**RECORDS**
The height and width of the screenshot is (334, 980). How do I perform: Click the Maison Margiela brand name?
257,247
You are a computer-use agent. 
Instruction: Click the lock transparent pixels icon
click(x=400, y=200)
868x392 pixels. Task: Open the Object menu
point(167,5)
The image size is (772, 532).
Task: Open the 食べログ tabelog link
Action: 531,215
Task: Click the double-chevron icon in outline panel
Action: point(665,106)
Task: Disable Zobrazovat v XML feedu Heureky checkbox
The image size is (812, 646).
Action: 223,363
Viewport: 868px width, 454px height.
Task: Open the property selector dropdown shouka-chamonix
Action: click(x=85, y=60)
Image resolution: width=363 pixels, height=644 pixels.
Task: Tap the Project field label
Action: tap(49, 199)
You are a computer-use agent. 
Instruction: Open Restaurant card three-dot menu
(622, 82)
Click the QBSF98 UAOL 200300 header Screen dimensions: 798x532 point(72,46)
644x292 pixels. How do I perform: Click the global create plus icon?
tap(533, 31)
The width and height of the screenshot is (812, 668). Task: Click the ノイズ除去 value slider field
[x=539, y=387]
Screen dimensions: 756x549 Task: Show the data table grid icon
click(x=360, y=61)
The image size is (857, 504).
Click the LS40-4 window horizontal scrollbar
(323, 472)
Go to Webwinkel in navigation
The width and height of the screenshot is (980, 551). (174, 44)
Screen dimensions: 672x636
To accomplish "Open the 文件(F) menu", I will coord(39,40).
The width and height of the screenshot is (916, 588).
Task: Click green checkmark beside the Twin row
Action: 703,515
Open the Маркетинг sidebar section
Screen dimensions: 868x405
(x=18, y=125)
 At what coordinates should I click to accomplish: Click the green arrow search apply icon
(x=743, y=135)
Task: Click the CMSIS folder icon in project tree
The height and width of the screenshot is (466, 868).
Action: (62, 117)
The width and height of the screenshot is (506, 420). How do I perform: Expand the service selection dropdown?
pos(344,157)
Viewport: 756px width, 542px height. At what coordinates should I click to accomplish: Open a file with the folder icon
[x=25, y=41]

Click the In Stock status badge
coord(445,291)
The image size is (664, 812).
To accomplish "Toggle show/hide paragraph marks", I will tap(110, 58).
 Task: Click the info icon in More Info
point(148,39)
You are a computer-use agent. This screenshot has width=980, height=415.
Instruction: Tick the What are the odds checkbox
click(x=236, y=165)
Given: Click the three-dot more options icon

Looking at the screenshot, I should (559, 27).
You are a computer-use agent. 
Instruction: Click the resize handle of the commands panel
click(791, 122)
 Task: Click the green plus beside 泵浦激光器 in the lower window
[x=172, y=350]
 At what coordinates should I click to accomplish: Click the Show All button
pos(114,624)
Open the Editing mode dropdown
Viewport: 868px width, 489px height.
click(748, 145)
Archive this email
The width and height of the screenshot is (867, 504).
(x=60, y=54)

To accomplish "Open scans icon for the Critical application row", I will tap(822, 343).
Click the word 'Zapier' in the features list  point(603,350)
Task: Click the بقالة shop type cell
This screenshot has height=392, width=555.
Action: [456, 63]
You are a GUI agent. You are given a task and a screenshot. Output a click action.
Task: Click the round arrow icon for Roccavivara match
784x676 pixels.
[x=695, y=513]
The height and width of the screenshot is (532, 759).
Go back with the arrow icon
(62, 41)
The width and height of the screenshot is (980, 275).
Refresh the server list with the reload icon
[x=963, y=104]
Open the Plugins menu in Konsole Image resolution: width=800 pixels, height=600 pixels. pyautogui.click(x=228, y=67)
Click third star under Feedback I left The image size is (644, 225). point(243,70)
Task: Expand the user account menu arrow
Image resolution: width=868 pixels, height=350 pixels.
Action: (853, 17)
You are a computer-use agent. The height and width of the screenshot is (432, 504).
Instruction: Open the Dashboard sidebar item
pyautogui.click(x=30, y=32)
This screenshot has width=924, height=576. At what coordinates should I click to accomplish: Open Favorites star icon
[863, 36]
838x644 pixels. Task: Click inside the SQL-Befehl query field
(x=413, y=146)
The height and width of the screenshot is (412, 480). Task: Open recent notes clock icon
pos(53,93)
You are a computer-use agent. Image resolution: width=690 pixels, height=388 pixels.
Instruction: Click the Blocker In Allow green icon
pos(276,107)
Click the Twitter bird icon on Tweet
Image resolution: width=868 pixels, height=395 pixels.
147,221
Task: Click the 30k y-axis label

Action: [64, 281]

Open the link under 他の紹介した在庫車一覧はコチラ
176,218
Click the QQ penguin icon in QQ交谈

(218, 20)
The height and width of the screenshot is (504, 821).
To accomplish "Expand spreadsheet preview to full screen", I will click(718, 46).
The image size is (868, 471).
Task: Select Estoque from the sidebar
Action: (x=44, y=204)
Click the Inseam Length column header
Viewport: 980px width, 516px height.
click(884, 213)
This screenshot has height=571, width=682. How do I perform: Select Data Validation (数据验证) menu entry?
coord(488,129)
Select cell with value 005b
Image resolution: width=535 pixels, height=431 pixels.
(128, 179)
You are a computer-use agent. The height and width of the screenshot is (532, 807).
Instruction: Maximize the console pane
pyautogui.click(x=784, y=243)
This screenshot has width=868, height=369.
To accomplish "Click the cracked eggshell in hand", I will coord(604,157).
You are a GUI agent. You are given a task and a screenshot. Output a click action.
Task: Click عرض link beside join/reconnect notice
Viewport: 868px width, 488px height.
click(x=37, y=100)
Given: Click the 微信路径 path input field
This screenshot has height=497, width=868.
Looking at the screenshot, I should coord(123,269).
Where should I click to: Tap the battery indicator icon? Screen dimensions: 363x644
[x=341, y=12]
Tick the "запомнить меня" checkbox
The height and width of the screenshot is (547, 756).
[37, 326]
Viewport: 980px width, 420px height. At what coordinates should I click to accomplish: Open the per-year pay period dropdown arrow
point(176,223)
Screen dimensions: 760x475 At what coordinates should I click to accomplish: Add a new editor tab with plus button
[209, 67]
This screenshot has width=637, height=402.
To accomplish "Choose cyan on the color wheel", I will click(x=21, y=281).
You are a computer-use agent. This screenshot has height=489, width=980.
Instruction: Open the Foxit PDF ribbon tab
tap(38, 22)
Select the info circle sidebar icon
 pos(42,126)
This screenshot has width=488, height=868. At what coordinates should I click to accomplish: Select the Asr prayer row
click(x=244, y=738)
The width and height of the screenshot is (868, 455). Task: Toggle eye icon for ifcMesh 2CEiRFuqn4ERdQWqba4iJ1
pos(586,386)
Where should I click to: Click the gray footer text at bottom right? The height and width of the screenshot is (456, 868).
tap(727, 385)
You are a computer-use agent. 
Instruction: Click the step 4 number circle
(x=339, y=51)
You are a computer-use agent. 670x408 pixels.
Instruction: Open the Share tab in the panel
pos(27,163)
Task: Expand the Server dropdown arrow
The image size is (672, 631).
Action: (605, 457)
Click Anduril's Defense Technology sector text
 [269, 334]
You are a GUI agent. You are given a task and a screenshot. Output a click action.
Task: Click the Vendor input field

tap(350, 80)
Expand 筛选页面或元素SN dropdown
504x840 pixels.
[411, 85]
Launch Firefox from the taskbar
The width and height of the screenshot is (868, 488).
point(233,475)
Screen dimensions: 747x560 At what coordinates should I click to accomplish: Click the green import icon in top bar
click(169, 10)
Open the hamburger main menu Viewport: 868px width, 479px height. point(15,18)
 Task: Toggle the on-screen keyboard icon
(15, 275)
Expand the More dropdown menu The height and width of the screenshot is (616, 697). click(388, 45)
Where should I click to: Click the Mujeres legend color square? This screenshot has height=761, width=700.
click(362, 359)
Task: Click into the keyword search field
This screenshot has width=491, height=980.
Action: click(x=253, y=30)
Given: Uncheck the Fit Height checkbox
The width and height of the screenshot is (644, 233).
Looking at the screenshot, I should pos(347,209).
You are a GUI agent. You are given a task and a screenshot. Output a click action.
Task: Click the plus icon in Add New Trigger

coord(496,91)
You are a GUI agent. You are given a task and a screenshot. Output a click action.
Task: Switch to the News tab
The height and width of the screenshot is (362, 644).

**TASK REQUIREMENTS**
Give back precisely the lines above that start at the line containing "Click the word" and end at the line containing "Task: Click the round", inclusive. No other lines belong in the output.

**RESPONSE**
Click the word 'Zapier' in the features list  point(603,350)
Task: Click the بقالة shop type cell
This screenshot has height=392, width=555.
Action: [456, 63]
You are a GUI agent. You are given a task and a screenshot. Output a click action.
Task: Click the round arrow icon for Roccavivara match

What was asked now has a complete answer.